6 Stone Buildings, Linc. Inn: Feast of Purification [Feb. 2], '43.

Dear Newman,--You will think me ungracious for having so long delayed my
answer to your last, but I did not get hold of the _Conservative
Journal_ till Monday, and have been very busy since.

Perhaps you will like to know what effect your article has produced on me.
Simply this: it has convinced me that you are clearing your position of
some popular protections which still surrounded it. Beyond this I do not
see. I mean it does not show me that, esoterically, you have made any great
move, nor yet that, to the world at large, you are disposed to do more than
say, 'Do not cry me up as a champion against Popery; for the rest, you may
judge of me as you please.' People whom I have heard speak of it (few,
perhaps, but fair samples) are rather puzzled than anything else.

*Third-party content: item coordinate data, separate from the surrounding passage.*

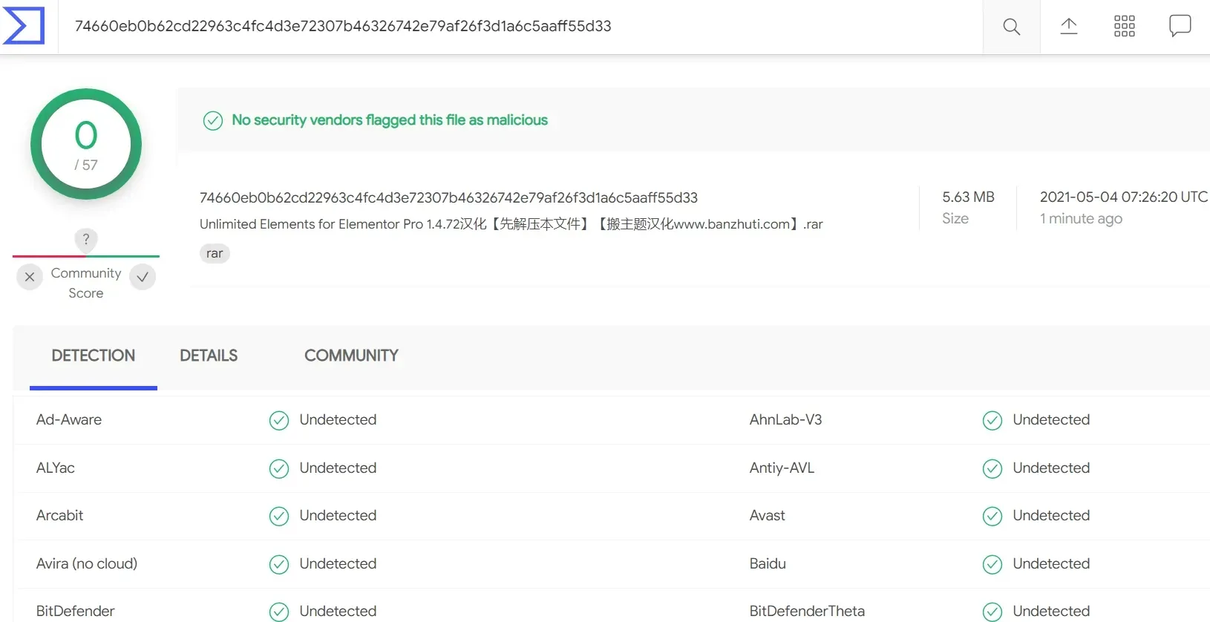Click the community score question mark

[x=86, y=239]
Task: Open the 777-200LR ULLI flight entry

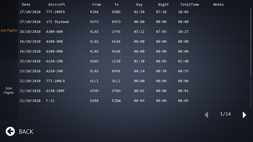Action: 135,81

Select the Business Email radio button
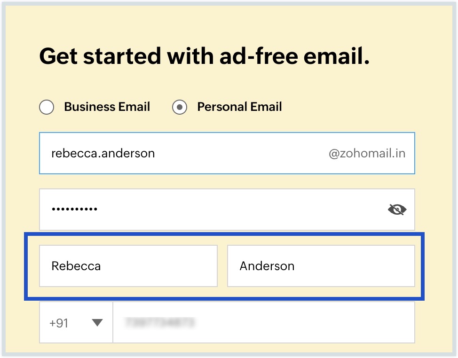click(47, 107)
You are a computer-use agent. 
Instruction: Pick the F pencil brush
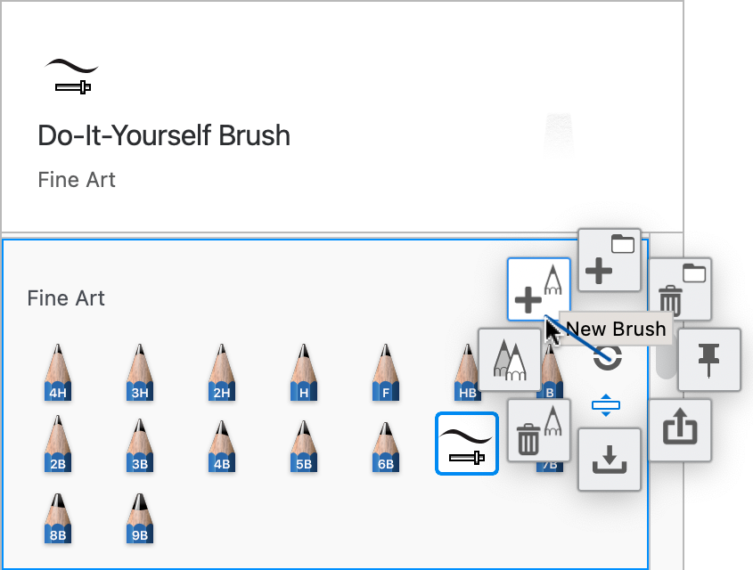pyautogui.click(x=386, y=372)
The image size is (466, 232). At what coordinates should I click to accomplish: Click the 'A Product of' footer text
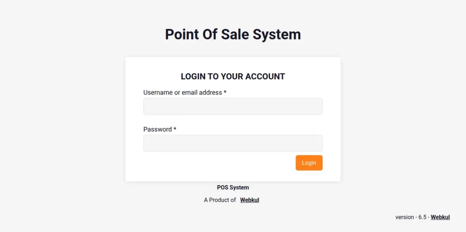[x=220, y=200]
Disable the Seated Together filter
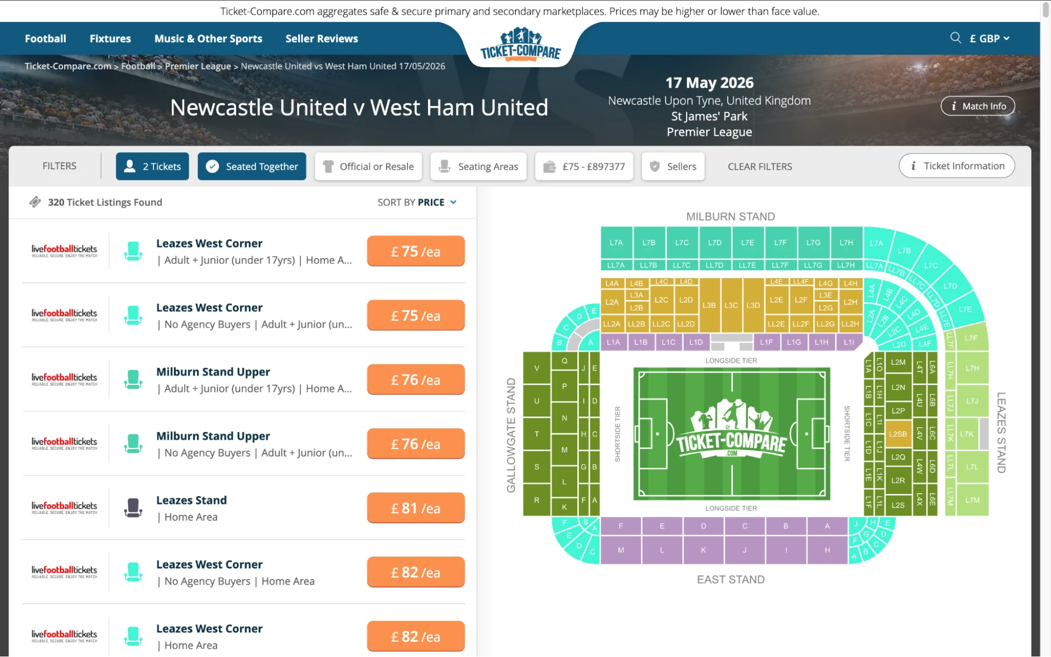This screenshot has height=657, width=1051. click(x=251, y=166)
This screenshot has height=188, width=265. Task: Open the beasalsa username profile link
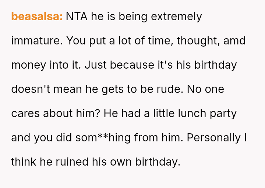[37, 17]
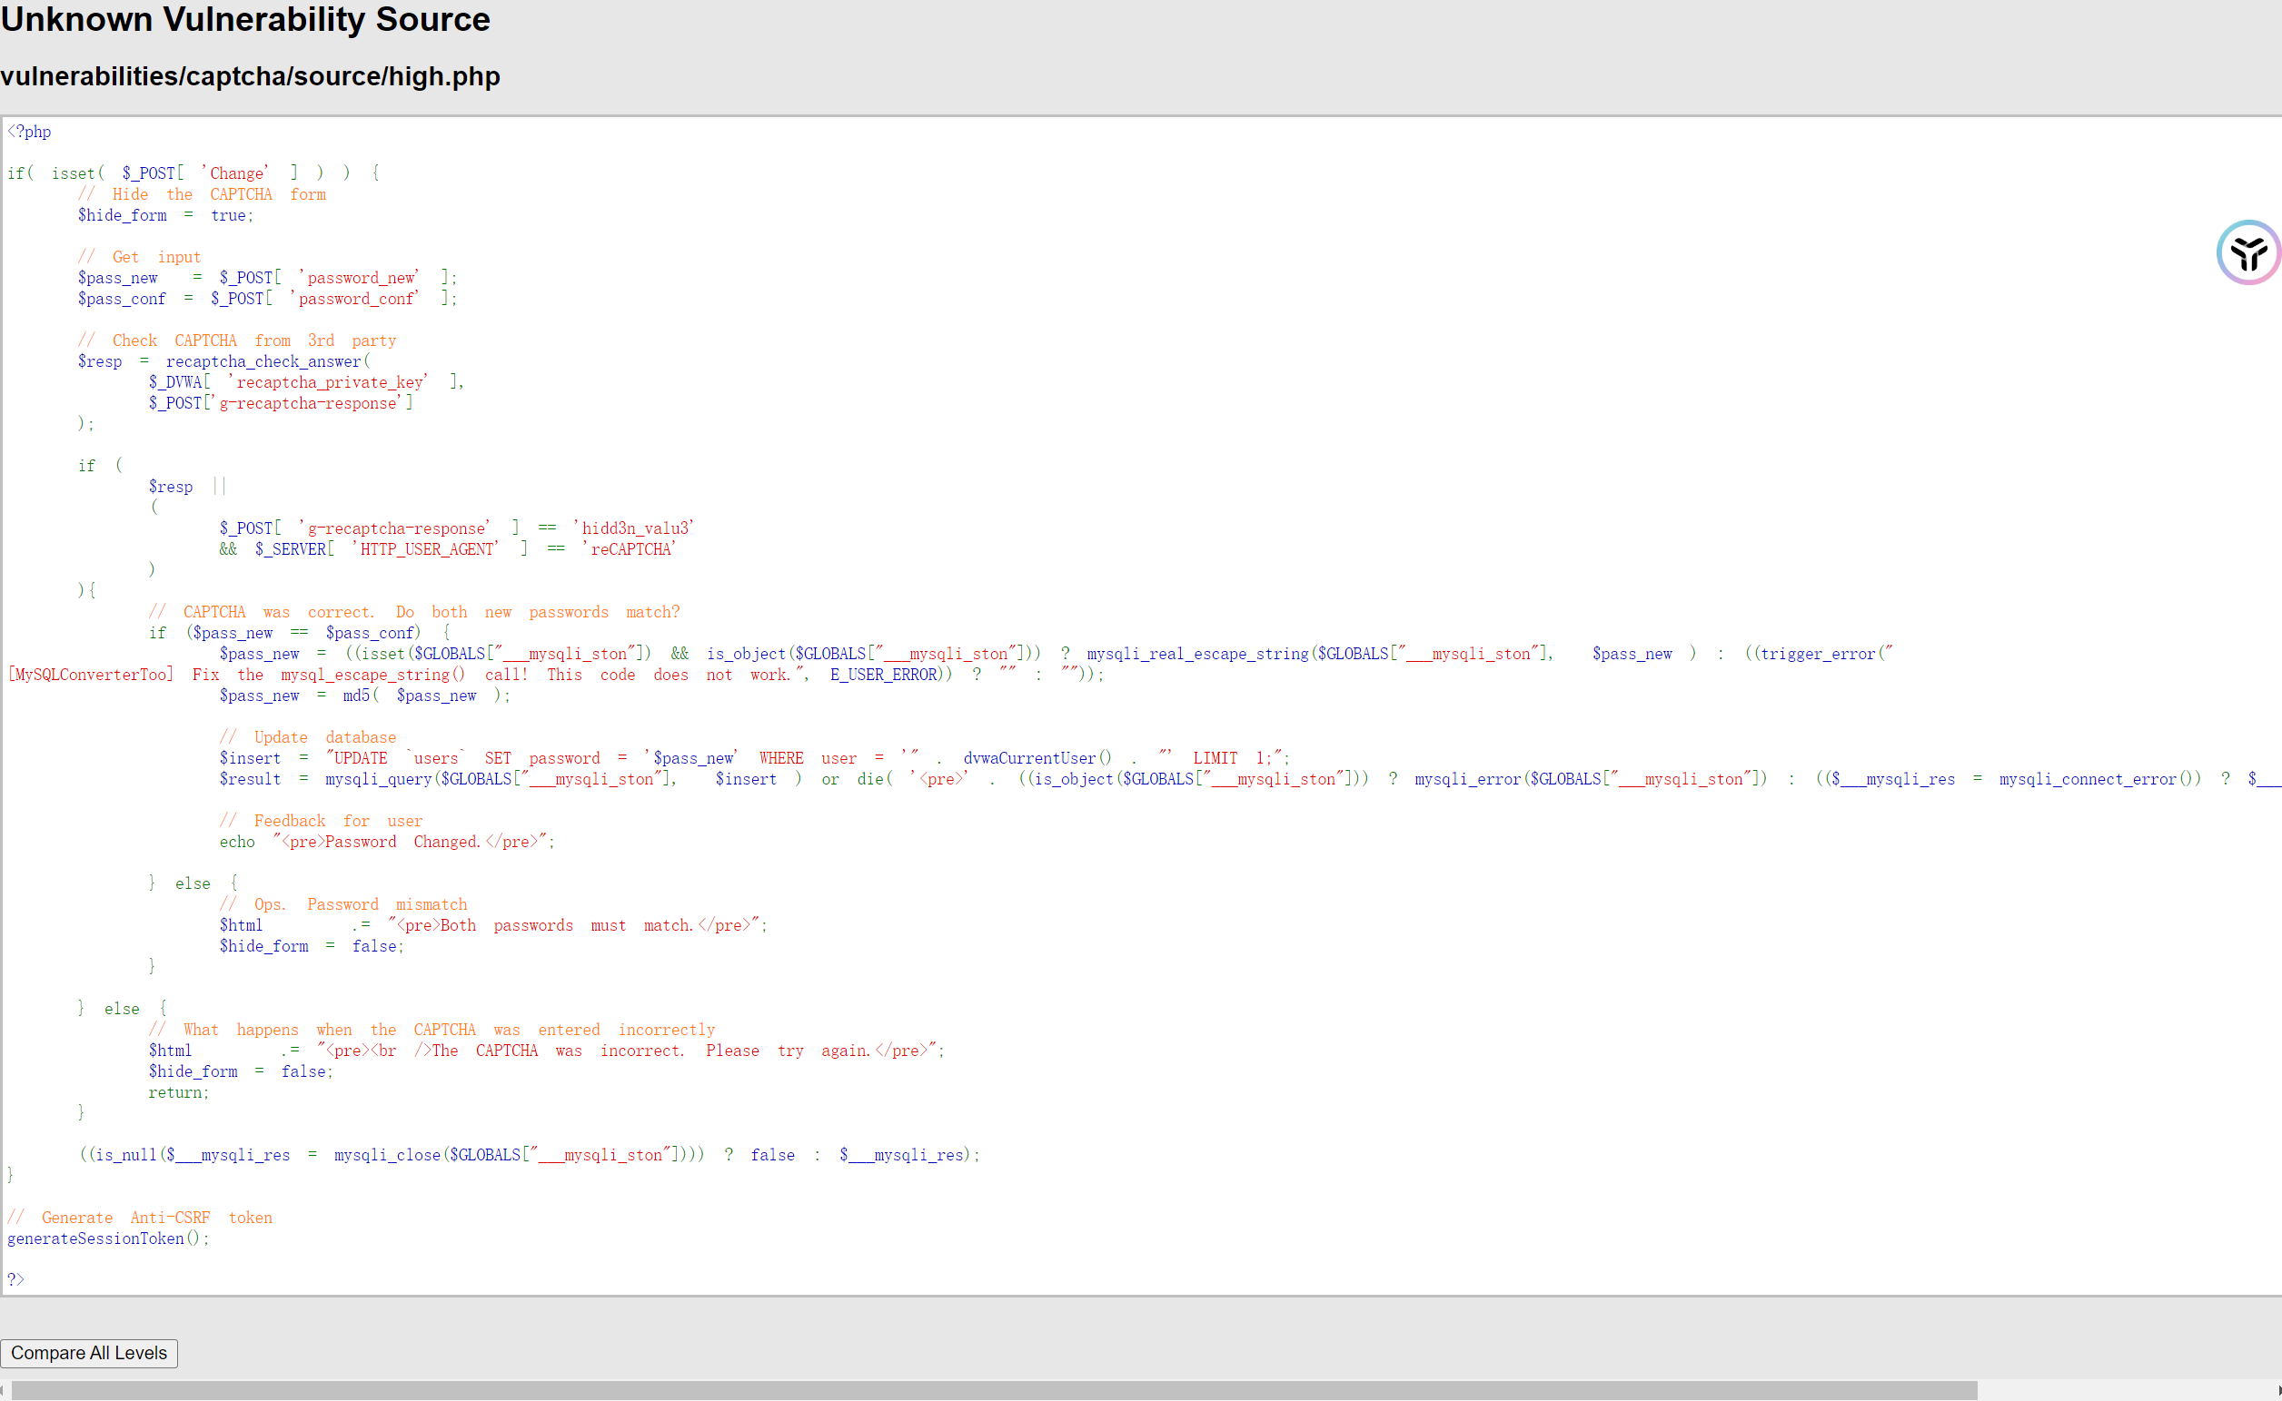Click the 'recaptcha_private_key' string
This screenshot has width=2282, height=1401.
pyautogui.click(x=328, y=382)
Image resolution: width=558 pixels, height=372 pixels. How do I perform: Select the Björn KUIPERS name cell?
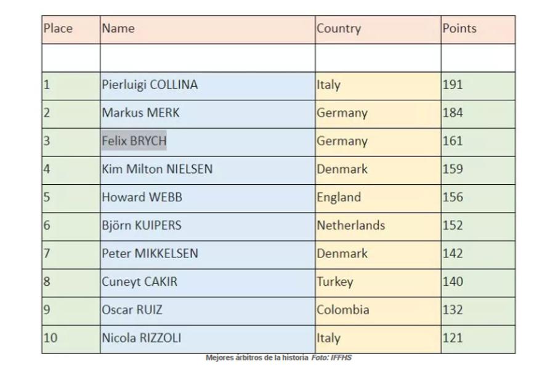(142, 225)
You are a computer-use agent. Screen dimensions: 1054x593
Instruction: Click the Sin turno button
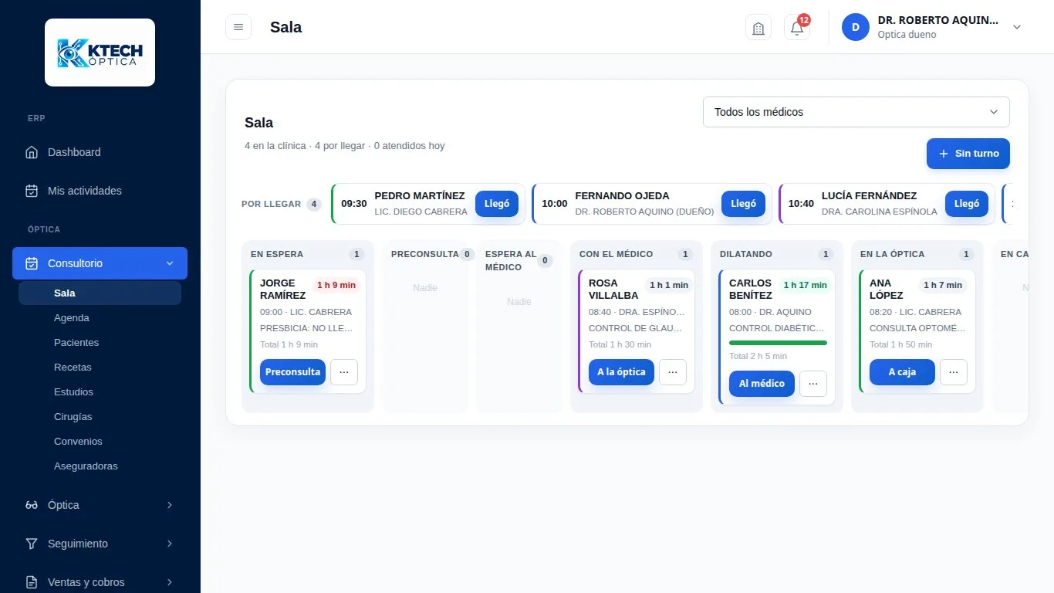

I give you this merely as gossip, and not as asking whether my construction
is right, though if you think it material or useful to tell me, of course I
shall be glad.

I need not say that I shall be very thankful for a copy of your sermons--
that is, if you will write my name in it yourself; otherwise I will buy the
book, for Rivington's 'from the author' does not fix the stamp which I
chiefly value.

Do you observe in the papers that Sir R. P. is designing _great_
things for the Church? It gives me some hopes that they will also be
_good_, to see that Gladstone is in his councils. We shall have much
ado about the Eccl. Courts Bill, which, I believe, is certainly to come on.